• What is required
Look through the lines below, find those with the word "text", and copy them.

• Data to process

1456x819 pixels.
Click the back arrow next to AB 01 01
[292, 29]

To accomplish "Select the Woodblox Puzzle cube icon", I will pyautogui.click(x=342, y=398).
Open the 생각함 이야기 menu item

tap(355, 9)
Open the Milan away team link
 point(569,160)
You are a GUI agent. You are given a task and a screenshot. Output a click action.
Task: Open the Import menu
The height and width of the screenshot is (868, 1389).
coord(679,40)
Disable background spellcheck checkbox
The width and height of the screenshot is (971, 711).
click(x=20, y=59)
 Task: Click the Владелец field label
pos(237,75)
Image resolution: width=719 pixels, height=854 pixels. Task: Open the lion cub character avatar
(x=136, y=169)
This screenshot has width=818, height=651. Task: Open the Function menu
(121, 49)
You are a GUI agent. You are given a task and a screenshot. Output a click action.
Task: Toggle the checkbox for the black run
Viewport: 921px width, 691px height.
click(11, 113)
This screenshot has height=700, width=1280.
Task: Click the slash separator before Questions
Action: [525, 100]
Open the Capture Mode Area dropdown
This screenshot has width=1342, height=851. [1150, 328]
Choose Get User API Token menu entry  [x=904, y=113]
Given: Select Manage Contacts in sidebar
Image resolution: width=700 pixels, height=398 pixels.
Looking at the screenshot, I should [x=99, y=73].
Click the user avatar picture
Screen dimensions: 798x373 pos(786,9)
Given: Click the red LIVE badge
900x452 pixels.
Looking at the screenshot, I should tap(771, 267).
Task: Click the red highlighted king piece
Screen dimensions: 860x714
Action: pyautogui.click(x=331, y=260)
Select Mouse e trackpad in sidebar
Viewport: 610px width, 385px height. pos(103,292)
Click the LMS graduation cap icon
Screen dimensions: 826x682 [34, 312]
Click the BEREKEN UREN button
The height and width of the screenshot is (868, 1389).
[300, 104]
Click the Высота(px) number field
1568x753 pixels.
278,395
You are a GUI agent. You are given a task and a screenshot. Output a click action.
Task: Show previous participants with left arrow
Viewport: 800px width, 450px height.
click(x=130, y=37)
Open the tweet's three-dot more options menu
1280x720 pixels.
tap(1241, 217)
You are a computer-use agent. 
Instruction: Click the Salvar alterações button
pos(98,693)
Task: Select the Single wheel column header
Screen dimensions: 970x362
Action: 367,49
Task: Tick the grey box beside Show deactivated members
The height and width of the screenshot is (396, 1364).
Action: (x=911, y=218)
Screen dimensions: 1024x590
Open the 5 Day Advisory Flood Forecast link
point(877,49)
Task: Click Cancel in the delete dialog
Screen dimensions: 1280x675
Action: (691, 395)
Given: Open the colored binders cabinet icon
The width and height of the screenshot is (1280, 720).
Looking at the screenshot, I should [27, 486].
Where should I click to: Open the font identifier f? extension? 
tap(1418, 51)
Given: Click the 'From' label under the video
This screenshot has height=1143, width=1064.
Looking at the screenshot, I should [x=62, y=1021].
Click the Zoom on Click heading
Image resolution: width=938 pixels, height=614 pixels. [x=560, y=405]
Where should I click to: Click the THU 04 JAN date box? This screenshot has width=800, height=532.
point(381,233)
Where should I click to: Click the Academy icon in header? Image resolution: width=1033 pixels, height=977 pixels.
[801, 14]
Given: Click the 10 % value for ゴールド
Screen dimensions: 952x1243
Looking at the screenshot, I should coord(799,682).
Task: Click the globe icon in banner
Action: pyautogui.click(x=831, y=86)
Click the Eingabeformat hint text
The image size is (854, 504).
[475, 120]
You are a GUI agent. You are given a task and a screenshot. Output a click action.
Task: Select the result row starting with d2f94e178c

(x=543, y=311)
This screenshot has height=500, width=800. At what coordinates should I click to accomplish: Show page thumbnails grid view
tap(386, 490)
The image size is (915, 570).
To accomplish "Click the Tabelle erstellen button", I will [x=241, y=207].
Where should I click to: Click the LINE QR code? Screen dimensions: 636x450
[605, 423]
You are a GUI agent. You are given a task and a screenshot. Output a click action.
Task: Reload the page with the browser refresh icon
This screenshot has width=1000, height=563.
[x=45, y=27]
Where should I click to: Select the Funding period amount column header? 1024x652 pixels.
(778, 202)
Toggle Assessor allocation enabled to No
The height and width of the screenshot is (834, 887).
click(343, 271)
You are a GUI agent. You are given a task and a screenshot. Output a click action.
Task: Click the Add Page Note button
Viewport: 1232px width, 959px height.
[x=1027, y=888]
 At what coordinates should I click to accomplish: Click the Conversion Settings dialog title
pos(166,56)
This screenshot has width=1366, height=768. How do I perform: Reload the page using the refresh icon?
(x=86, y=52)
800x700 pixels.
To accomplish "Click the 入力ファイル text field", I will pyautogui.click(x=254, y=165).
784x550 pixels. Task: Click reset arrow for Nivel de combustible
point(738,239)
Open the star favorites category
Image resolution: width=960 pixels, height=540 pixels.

• Answer box
Click the Eingabeformat hint text
To accomplish "Click the 入力ファイル text field", I will pyautogui.click(x=254, y=165).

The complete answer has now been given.